REPUBLIKA.CO.ID, BERLIN -- Presiden Bank Dunia David Malpass mengingatkan, pandemi Covid-19 dapat memicu krisis utang di beberapa negara. Oleh karena itu, para investor harus siap memberikan beberapa bentuk keringanan, termasuk pembatalan utang.
Malpass menjelaskan, sudah terbukti bahwa beberapa negara tidak dapat membayar kembali utang yang mereka tanggung. "Karena itu, kita juga harus mengurangi tingkat utang. Ini bisa disebut keringanan atau pembatalan utang," tuturnya kepada harian bisnis Handelsblatt dalam sebuah wawancara yang dikutip Reuters, Ahad (4/10).
Malpass mengatakan, kini menjadi penting agar jumlah utang dikurangi melalui restrukturisasi.
Ia menunjuk langkah serupa dalam krisis keuangan sebelumnya seperti di Amerika Latin dan inisiatif Heavily Indebted Poor Country (HIPC) yang diinisiasi Bank Dunia, Dana Moneter Internasional (IMF) dan beberapa kreditor multilateral lain. Inisiatif ini diberikan ke negara-negara yang memiliki utang besar pada 1990-an.

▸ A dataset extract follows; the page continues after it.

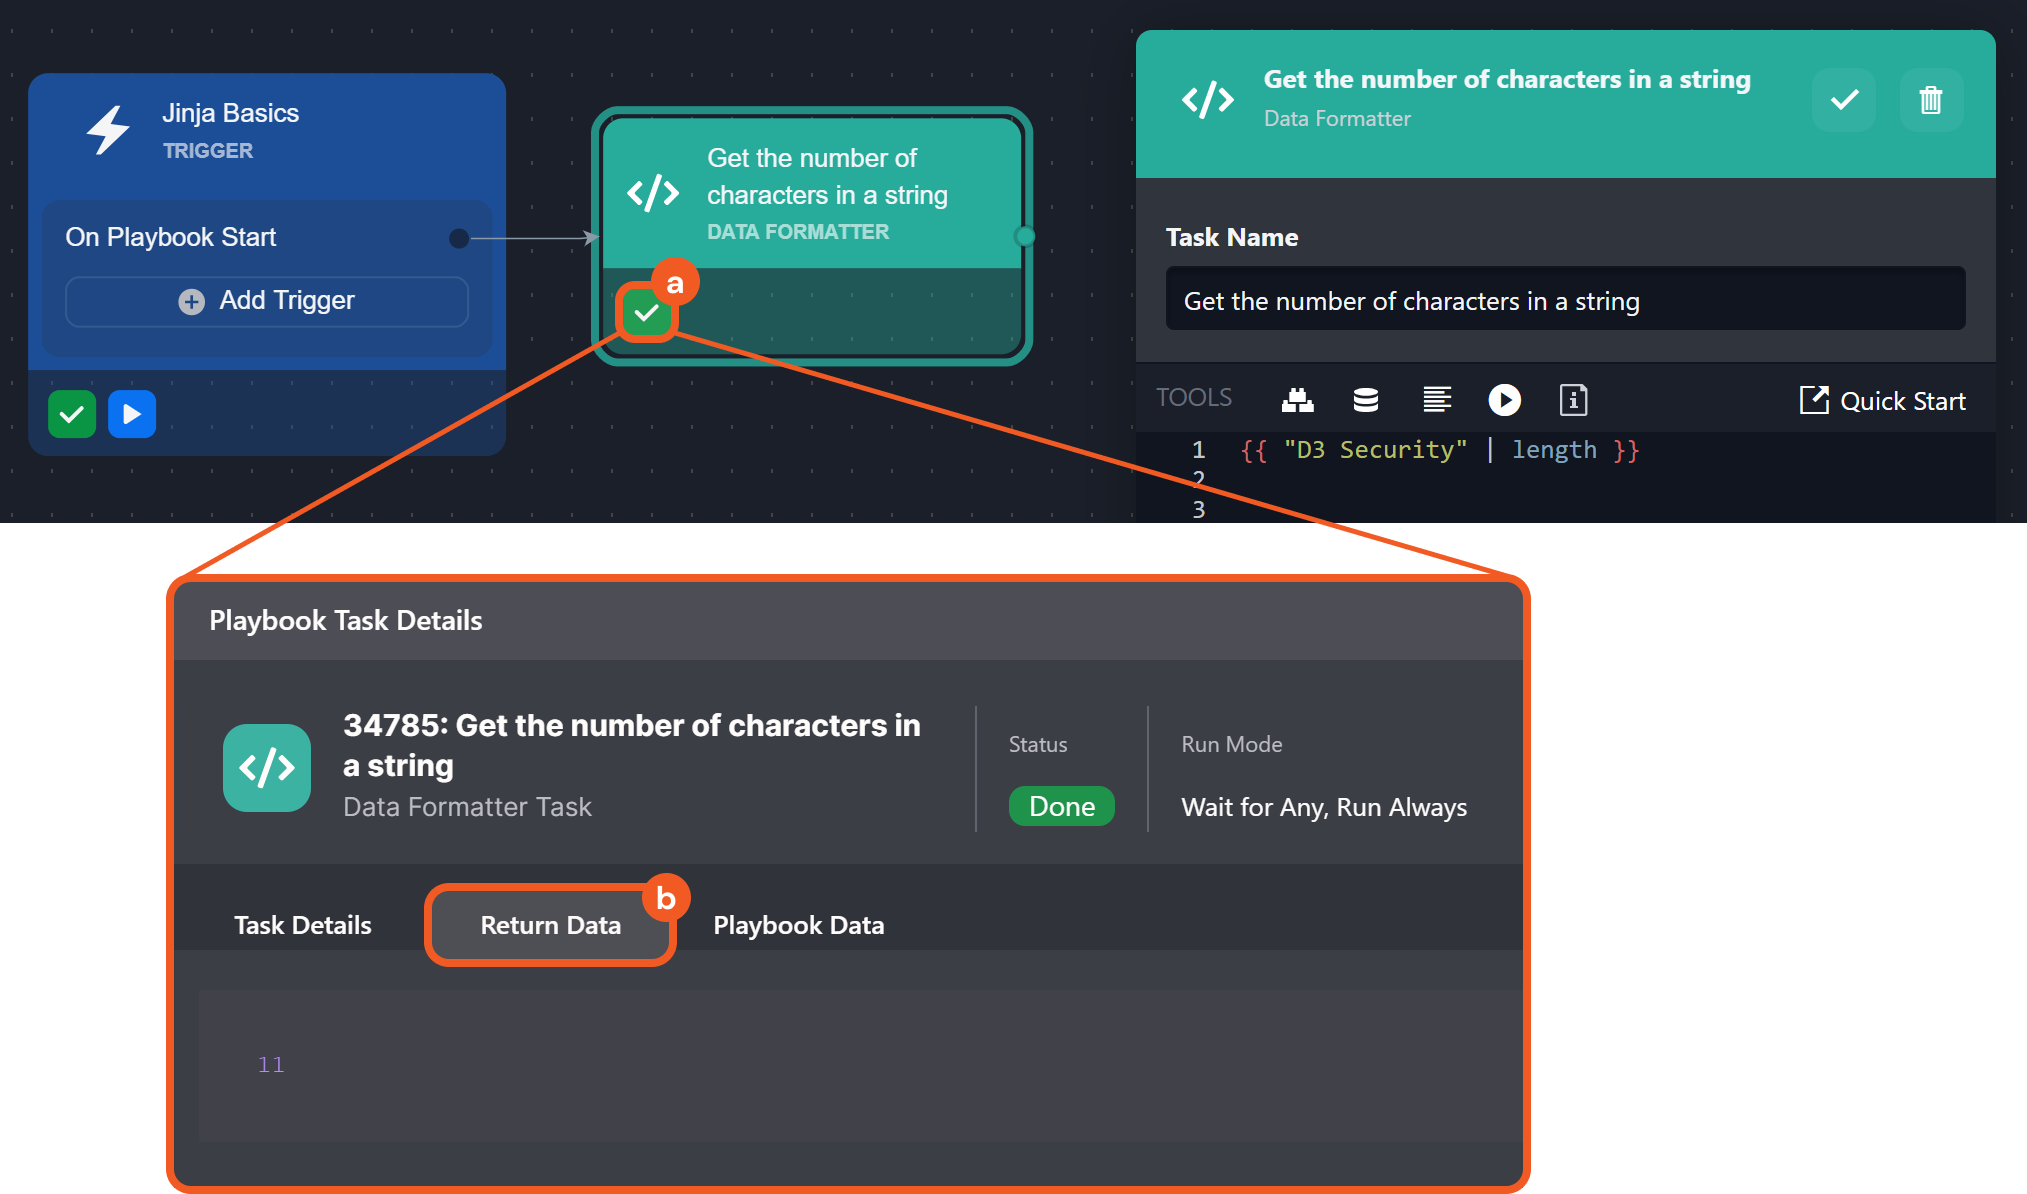Run the test with the circular play icon
Image resolution: width=2027 pixels, height=1194 pixels.
pyautogui.click(x=1504, y=400)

Pada bulan lalu, negara-negara kaya telah mendukung perpanjangan dari Debt Service Suspension Initiative (DSSI) G20 yang disetujui pada April. Langkah ini untuk membantu negara-negara berkembang bertahan dari pandemi Covid-19, menyebabkan 43 dari 73 negara potensial yang telah memenuhi syarat dapat menangguhkan utang 5 miliar dolar AS.
Di tengah ancaman pandemi yang dapat mendorong 100 juta orang ke dalam jurang kemiskinan ekstrem, Malpass juga menyerukan agar bank swasta dan dana investasi ikut terlibat. "Para investor ini tidak berbuat banyak dan saya kecewa dengan mereka. Beberapa pemberi pinjaman juga tidak cukup terlibat. Oleh karena itu, langkah-langkah bantuan menjadi kurang dari yang seharusnya," katanya.
Malpass memperingatkan, pandemi dapat memicu krisis utang lain. Pasalnya, beberapa negara berkembang telah memasuki masa pertumbuhan yang lebih lemah dan masalah keuangan.
"Defisit anggaran yang sangat besar dan pembayaran hutang membebani negara-negara ini. Apalagi, bank-bank di sana kesulitan karena kredit macet," ujarnya.